Closed
Description
If the linestyles used in a plt.errorbar
plot are adjusted manually, results are as expected. However, when using a linestyle
cycler, the linestyles are simply ignored whereas using a ls
cycler results in errorbar end points being connected by lines.
Consider the following minimal example
import numpy as np
import matplotlib as mpl
import matplotlib.pyplot as plt
from cycler import cycler
x = np.arange(0.1, 4, 0.5)
y = np.exp(-x)
offsets = [0, 1]
linestyles = ['-', '--']
plt.figure()
for offset, linestyle in zip(offsets, linestyles):
plt.errorbar(x, y + offset, xerr=0.1, yerr=0.3, ls=linestyle, color='b')
plt.title('manual plots')
plt.savefig('manual_plots.png')
linestyle_cycle = cycler('linestyle', linestyles)
mpl.rcParams['axes.prop_cycle'] = linestyle_cycle
plt.figure()
for offset in offsets:
plt.errorbar(x, y + offset, xerr=0.1, yerr=0.3, color='b')
plt.title('Linestyle cycler plots')
plt.savefig('linestyle_cycler_plots.png')

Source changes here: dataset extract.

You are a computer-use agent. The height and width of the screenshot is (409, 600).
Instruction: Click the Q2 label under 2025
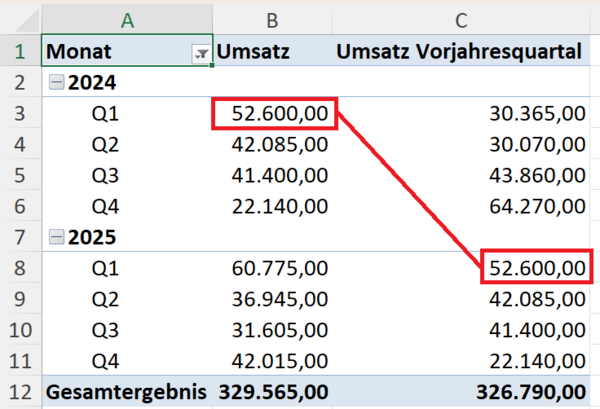[105, 299]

ls_cycle = cycler('ls', linestyles)
mpl.rcParams['axes.prop_cycle'] = ls_cycle
plt.figure()
for offset in offsets:
plt.errorbar(x, y + offset, xerr=0.1, yerr=0.3, color='b')
plt.title('ls cycler plots')
plt.savefig('ls_cycler_plots.png')
which produces the following set of figures
I ran the above example using Anaconda 4.1.1 with Python 3.5.2 and Matplotlib 1.5.1 on Linux.